The Company did not trade during the period under review.
2. Accounting Policies
Basis of preparationThe interim financial statements of Blencowe Resources Plc are unaudited condensed financial statements for the 6-month period ended 31 March 2019. These include audited comparatives for the 13-month period from inception to 30 September 2018.
The accounting policies applied by the Company in these interim financial statements, are the same as those applied by the Company in its consolidated financial statements, and have been prepared on the basis of the accounting policies expected to apply for the financial year to 30 September 2019 which have been prepared in accordance with IFRS as adopted by EU for. The Company Financial Statements has been prepared using the measurement bases specified by IFRS each type of asset, liability, income and expense.
The Company Financial Statements is presented in GBP, which is the Company's functional currency. All amounts have been rounded to the nearest pound, unless otherwise stated.
3. Critical accounting estimates and judgments
In preparing the Company's Interim Financial Statements, the Directors have to make judgments on how to apply the Company's accounting policies and make estimates about the future. The Directors do not consider there to be any critical judgments that have been made in arriving at the amounts recognised in the Company Financial Statements
4. Administrative fee and other expenses
|
| 6 months ended 31 March 2019 | 13 Months ended 30 September 2018 |
|
| GBP | GBP |
|
|
|
|
Directors' remuneration |
| 43,881 | 42,000 |
Professional fees |
| 31,279 | 24,044 |
Share issue cost |
| - | 38,138 |
Audit fees |
| 3,000 | 6,600 |
Administration fees |
| - | 9,000 |
Travelling expenses |
| 1,393 | 20,339 |
Miscellaneous fees |
| 365 | 3,893 |
Project Costs |
| 2,919 | - |
Total |
| 82,837 | 144,014 |
The company did not employ any staff during the period other than Directors. The Directors are the only members of key management and their remuneration related solely to short term employee benefits.
5. Loss per share
The calculation of the basic and diluted loss per share is based on the following data:
| 6 months ended 31 March 2019 | 13 Months ended 30 September 2018 |
| GBP | GBP |
Earnings |
|
|
Loss from continuing operations for the period attributable to the equity holders of the Company | (79,837) | (144,014) |
Number of shares |
|
|
Weighted average number of Ordinary Shares for the purpose of basic and diluted earnings per share |
|
|
21,666,664 | 12,720,424 | |
Basic and diluted loss per share (pence) | (0.37) | (1.13) |
There are no potentially dilutive shares in issue.

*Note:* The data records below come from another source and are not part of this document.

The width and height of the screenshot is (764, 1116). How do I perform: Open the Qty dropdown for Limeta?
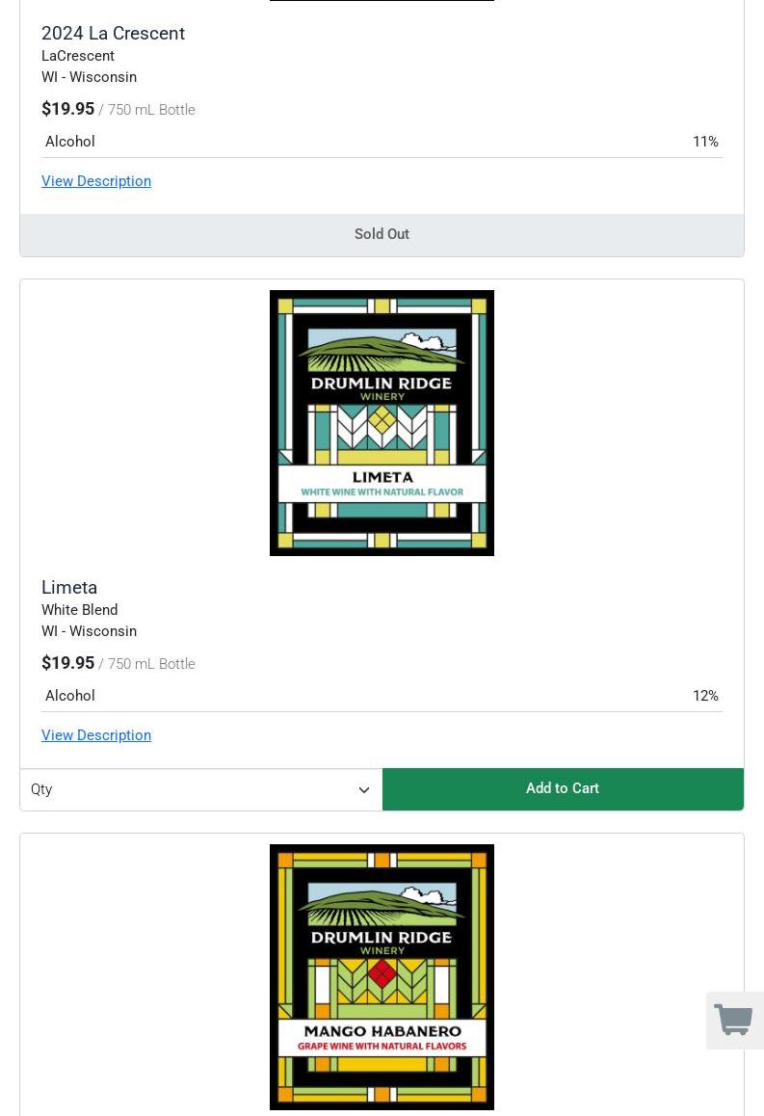pos(201,789)
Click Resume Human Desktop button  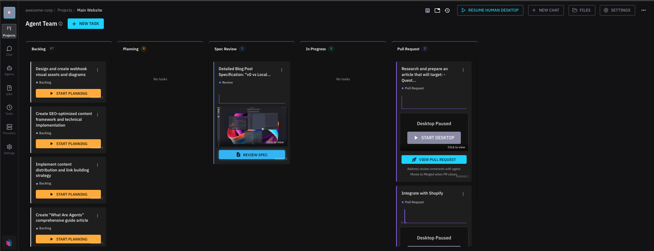(490, 10)
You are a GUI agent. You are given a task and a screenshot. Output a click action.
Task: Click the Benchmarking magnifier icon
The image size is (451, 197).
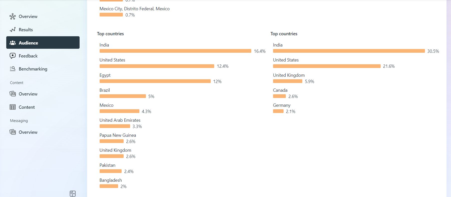[13, 69]
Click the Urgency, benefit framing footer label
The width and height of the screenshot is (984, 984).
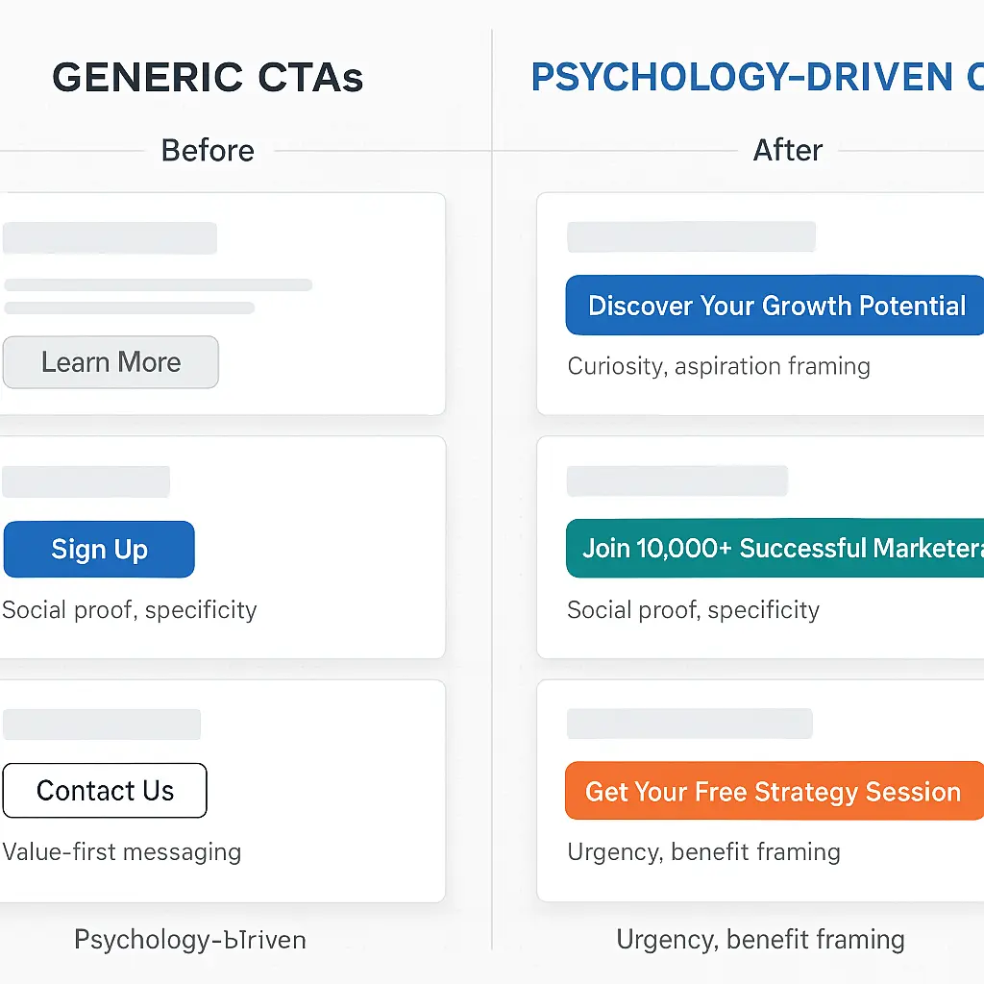click(761, 940)
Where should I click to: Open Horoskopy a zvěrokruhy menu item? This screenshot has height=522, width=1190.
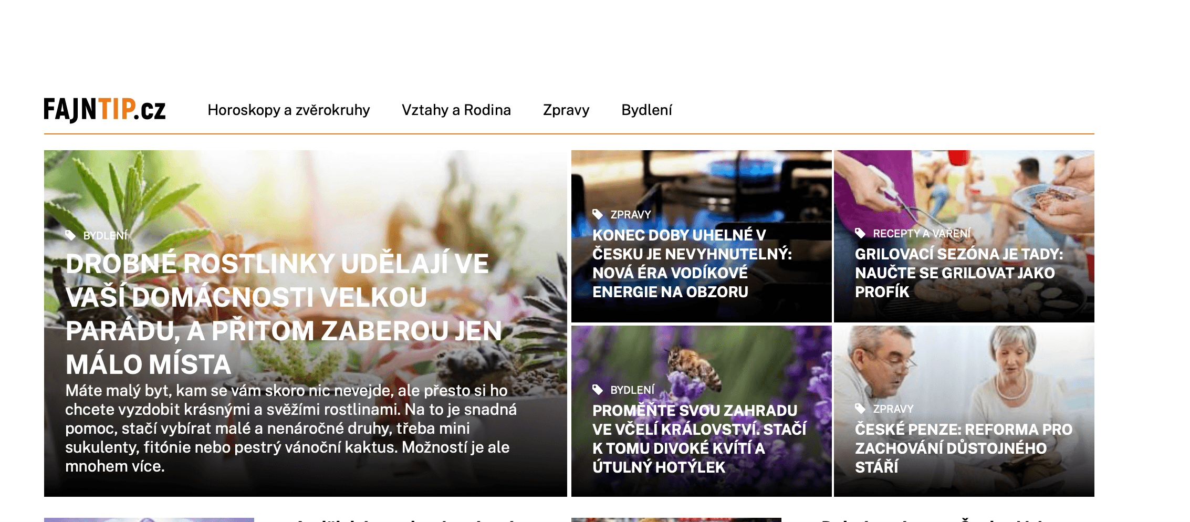click(289, 110)
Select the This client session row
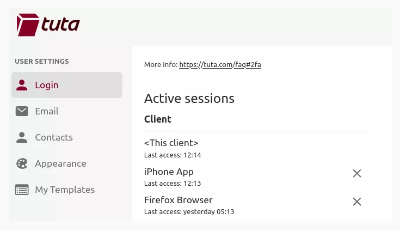This screenshot has width=400, height=231. tap(171, 143)
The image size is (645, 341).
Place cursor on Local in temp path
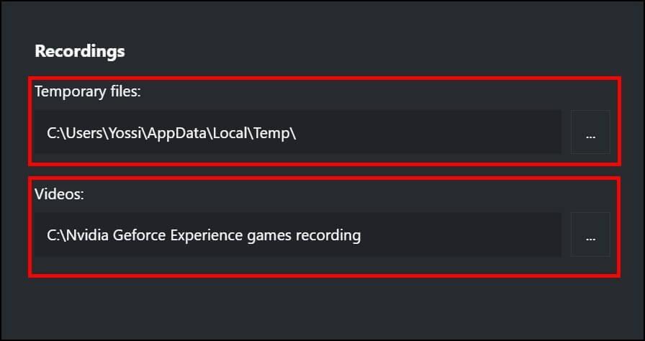point(230,133)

6. Related party transactions
The are no related party transactions during the period except for the Director's remuneration, which has been disclosed in note 4.

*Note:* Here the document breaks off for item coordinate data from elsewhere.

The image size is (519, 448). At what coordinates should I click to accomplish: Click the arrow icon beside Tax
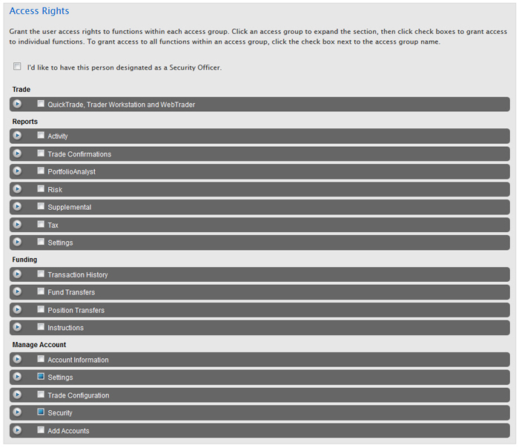(17, 225)
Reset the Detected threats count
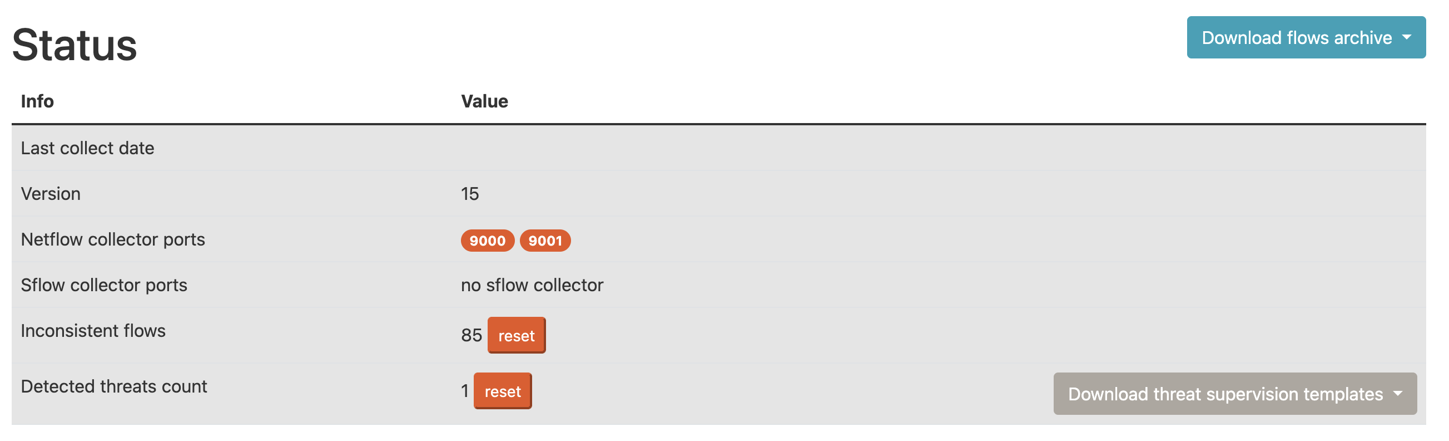This screenshot has width=1449, height=441. click(x=502, y=391)
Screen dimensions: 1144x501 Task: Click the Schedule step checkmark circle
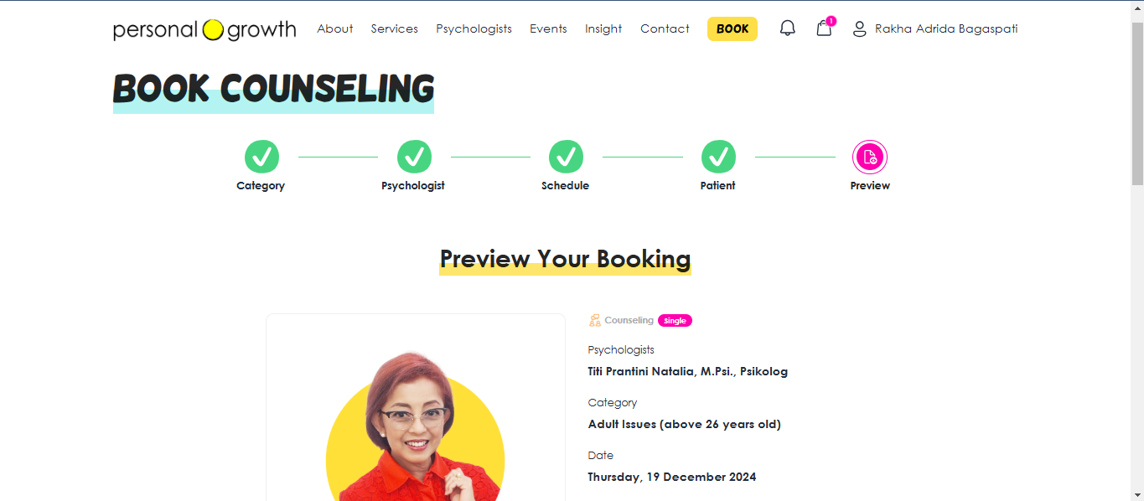point(566,157)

7. Events after the reporting date
Shares in the Company were admitted to the Official List of the London Stock Exchange on 11 April 2019, and commenced trading on 18 April 2019. Throughout the six months to 31 March 2019 and thereafter up to the date of the listing, there were 21,666,664 Ordinary Shares in issue. In conjunction with the listing, a further 8,500,000 Ordinary Shares were issued at a price of 4pence per share, to raise £340,000 before costs, or £260,000 after costs. In addition, a further 1,500,000 Ordinary Shares were issued in settlement of £60,000 of costs incurred under two Facilitation Agreements with third party service providers.
On 13 May 2019, the Company requested temporary suspension from the stock exchange as a result of the Heads of Agreement entered to acquire Consolidated African Resources (Uganda) Ltd (CARU). CARU is a Ugandan registered company which is the owner of the Orom Graphite Project in Northern Uganda.